**Instructions to follow**
What is needed here is an exact reprint of every record below.

=== Begin Enclosure ===

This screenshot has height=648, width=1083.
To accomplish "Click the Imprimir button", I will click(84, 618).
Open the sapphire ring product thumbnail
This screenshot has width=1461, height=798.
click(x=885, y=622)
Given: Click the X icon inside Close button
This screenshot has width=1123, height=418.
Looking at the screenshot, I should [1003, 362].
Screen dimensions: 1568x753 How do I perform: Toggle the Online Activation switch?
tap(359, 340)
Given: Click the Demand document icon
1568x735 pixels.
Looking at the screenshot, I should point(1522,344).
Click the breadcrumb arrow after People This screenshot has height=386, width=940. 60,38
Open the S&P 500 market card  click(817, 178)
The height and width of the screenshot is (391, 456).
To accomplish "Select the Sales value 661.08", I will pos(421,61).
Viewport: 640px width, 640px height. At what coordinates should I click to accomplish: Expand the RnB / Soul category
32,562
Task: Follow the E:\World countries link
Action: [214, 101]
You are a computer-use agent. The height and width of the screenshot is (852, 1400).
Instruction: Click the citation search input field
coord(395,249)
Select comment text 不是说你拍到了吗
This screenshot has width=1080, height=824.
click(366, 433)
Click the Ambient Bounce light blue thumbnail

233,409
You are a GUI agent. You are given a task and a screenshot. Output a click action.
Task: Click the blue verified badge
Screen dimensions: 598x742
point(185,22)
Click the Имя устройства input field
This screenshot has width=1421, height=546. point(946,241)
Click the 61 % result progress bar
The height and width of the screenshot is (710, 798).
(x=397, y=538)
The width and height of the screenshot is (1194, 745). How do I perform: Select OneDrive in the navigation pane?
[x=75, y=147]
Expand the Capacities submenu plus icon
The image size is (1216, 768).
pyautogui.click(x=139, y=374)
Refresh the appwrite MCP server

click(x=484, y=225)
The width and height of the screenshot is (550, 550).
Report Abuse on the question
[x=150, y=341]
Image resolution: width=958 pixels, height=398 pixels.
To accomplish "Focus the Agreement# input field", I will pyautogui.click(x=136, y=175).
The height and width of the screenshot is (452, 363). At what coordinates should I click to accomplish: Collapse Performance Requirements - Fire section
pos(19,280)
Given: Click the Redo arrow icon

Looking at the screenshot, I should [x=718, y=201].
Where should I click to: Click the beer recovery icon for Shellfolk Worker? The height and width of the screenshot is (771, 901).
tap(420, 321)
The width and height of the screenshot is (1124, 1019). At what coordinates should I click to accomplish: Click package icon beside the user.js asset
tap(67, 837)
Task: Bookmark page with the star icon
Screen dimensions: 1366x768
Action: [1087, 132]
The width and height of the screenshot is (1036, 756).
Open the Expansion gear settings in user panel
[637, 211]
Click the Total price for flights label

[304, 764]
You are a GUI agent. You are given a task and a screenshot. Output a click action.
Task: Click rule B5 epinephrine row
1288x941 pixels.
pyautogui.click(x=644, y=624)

=== End Enclosure ===

**Solution to the problem**
This screenshot has height=648, width=1083.
To accomplish "Click the Imprimir button", I will click(84, 618).
Open the sapphire ring product thumbnail
This screenshot has width=1461, height=798.
click(x=885, y=622)
Given: Click the X icon inside Close button
This screenshot has width=1123, height=418.
Looking at the screenshot, I should [1003, 362].
Screen dimensions: 1568x753 How do I perform: Toggle the Online Activation switch?
tap(359, 340)
Given: Click the Demand document icon
1568x735 pixels.
Looking at the screenshot, I should point(1522,344).
Click the breadcrumb arrow after People This screenshot has height=386, width=940. 60,38
Open the S&P 500 market card  click(817, 178)
The height and width of the screenshot is (391, 456).
To accomplish "Select the Sales value 661.08", I will pos(421,61).
Viewport: 640px width, 640px height. At what coordinates should I click to accomplish: Expand the RnB / Soul category
32,562
Task: Follow the E:\World countries link
Action: [214, 101]
You are a computer-use agent. The height and width of the screenshot is (852, 1400).
Instruction: Click the citation search input field
coord(395,249)
Select comment text 不是说你拍到了吗
This screenshot has width=1080, height=824.
click(366, 433)
Click the Ambient Bounce light blue thumbnail

233,409
You are a GUI agent. You are given a task and a screenshot. Output a click action.
Task: Click the blue verified badge
Screen dimensions: 598x742
point(185,22)
Click the Имя устройства input field
This screenshot has width=1421, height=546. point(946,241)
Click the 61 % result progress bar
The height and width of the screenshot is (710, 798).
(x=397, y=538)
The width and height of the screenshot is (1194, 745). How do I perform: Select OneDrive in the navigation pane?
[x=75, y=147]
Expand the Capacities submenu plus icon
The image size is (1216, 768).
pyautogui.click(x=139, y=374)
Refresh the appwrite MCP server

click(x=484, y=225)
The width and height of the screenshot is (550, 550).
Report Abuse on the question
[x=150, y=341]
Image resolution: width=958 pixels, height=398 pixels.
To accomplish "Focus the Agreement# input field", I will pyautogui.click(x=136, y=175).
The height and width of the screenshot is (452, 363). At what coordinates should I click to accomplish: Collapse Performance Requirements - Fire section
pos(19,280)
Given: Click the Redo arrow icon

Looking at the screenshot, I should [x=718, y=201].
Where should I click to: Click the beer recovery icon for Shellfolk Worker? The height and width of the screenshot is (771, 901).
tap(420, 321)
The width and height of the screenshot is (1124, 1019). At what coordinates should I click to accomplish: Click package icon beside the user.js asset
tap(67, 837)
Task: Bookmark page with the star icon
Screen dimensions: 1366x768
Action: [1087, 132]
The width and height of the screenshot is (1036, 756).
Open the Expansion gear settings in user panel
[637, 211]
Click the Total price for flights label

[304, 764]
You are a GUI agent. You are given a task and a screenshot. Output a click action.
Task: Click rule B5 epinephrine row
1288x941 pixels.
pyautogui.click(x=644, y=624)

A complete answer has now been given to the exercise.